Lets say you have a RESTful Web Service. For any given URL, you might support one or more of the HTTP verbs: GET, PUT, POST, DELETE and so on. A user might wonder what they mean, and which you actually support. One way of reporting that is by using the OPTION Verb. While this is a relatively unusual verb, using it to describe a resource is a fairly well known mechanism. I want to take it one step further.
Both OpenStack and Kubernetes support scoped role based access control. The OPTIONS verb can be used to announce to the world what role is associated with each verb.
Lets use Keystone’s User API as an example. We have typical CRUD operations on users.
Thus, the call OPTIONS https://hostname:port/v3/users
Could return data like this:
"actions": {
"POST": {
"roles": ["admin"]
},
"GET": {
"roles": ["admin", "Member"]
}
}
That would be in addition to any other data you might feel relevant to return there:Â JSON-HOME type information on the “POST” would be helpful in creating a new User, for example.

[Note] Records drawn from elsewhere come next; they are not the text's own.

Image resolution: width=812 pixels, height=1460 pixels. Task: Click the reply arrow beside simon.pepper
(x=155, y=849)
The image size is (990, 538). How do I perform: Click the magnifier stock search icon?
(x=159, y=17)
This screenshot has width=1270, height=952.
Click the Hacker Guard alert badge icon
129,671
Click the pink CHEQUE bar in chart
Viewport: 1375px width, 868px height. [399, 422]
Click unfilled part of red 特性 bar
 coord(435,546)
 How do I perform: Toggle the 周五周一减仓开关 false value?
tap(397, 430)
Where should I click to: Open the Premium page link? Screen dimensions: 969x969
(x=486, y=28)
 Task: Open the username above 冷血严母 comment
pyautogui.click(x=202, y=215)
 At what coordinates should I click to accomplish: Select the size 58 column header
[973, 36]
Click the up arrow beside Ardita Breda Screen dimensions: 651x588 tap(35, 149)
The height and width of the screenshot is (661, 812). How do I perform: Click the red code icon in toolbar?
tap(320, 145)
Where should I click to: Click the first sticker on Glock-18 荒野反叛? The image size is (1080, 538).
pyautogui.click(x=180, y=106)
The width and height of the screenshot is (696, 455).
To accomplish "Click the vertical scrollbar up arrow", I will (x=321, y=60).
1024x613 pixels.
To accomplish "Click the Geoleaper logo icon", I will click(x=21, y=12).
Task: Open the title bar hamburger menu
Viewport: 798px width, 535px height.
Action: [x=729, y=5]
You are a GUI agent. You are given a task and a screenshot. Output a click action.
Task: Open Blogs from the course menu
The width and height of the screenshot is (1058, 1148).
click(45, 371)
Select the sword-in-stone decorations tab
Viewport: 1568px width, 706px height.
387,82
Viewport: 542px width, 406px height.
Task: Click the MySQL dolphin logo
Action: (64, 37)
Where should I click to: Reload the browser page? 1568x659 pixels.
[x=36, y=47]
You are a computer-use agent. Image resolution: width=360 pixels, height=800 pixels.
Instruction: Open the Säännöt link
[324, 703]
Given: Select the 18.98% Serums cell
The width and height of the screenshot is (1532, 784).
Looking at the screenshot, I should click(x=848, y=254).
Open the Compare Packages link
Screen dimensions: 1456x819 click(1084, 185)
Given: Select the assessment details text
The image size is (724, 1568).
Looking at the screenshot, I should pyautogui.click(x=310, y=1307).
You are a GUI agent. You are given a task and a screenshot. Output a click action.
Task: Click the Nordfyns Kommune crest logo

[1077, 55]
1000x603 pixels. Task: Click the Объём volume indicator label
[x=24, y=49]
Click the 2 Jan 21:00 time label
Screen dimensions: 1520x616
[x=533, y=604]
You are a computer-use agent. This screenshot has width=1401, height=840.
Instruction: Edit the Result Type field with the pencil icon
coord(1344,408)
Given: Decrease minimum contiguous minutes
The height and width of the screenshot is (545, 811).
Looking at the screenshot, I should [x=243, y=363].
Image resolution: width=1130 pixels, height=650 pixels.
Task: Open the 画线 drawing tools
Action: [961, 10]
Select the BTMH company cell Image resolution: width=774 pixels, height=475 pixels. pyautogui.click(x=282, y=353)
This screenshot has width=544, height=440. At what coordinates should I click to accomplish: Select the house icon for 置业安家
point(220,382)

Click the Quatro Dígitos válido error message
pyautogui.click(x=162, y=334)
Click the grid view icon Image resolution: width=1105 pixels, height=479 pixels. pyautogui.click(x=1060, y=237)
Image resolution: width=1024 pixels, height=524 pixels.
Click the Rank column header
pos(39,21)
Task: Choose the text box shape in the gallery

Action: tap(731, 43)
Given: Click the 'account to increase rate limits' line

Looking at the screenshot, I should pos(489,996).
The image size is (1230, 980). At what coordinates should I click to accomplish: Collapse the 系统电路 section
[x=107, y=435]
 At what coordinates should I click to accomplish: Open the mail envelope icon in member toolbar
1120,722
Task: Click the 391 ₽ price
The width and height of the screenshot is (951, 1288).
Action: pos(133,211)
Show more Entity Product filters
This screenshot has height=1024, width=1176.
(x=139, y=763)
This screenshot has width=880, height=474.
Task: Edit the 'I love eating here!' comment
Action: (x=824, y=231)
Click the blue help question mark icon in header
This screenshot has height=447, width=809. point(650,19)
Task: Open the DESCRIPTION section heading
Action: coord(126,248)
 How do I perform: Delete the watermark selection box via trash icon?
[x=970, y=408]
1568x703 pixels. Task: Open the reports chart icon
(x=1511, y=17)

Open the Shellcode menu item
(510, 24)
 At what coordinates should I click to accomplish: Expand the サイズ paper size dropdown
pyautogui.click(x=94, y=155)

Ideally, the server would even respond to both template and actual URLS. Both these should return the same response:
/v3/users/{user_id}
/v3/users/DEEDCAFE
Regardless of whether the ID passed was actually a valid ID or not.
ADDENDUM:
A few people have asked if it is opening up a security hole. Nothing I am saying here is proposing a change the existing security approach. If you want to make sure a user is authenticated before telling them this information, do so. If you only want to return role information for a user that already has that role, go for it.
There is a flip side here, to protecting the user. If user does not know what role is required, and she wants to create a delegation to some other user, she cannot safely do that; she has to provide the full set of roles she has in that delegation. Without telling people what key opens the door, they have to try every key they own.
This seems like a mostly sane way of doing such things but I’m sure there are some people who would wonder if exposing the information in this fashion is a security issue. Or would you shape the info depending on the existing roles of the current user?
Also, what benefit/difference does this have over more verbose hypermedia in the resources that surround any given one for which you would enable this OPTIONS support? In situations like this and other “capabilities” type discovery it’s unclear to me what the advantage out of band handling provides. Is it that we expect people to be making requests in isolation from other requests?
This has come up a few times. I think it is the knee-jerk reaction of “aaaah! security!” as opposed to an actual problem. If you need to be authenticated for the GET call, you may need to be authenticated for the OPTIONS call. If a GET would returna 403, this is not exposing any more information…it might actually be exposing less. You are not saying that the resource exists, just that if it does, you need such a role to access it.
Hiding the role required from a user is a much bigger security problem. I’ll try to write that up in a separate post.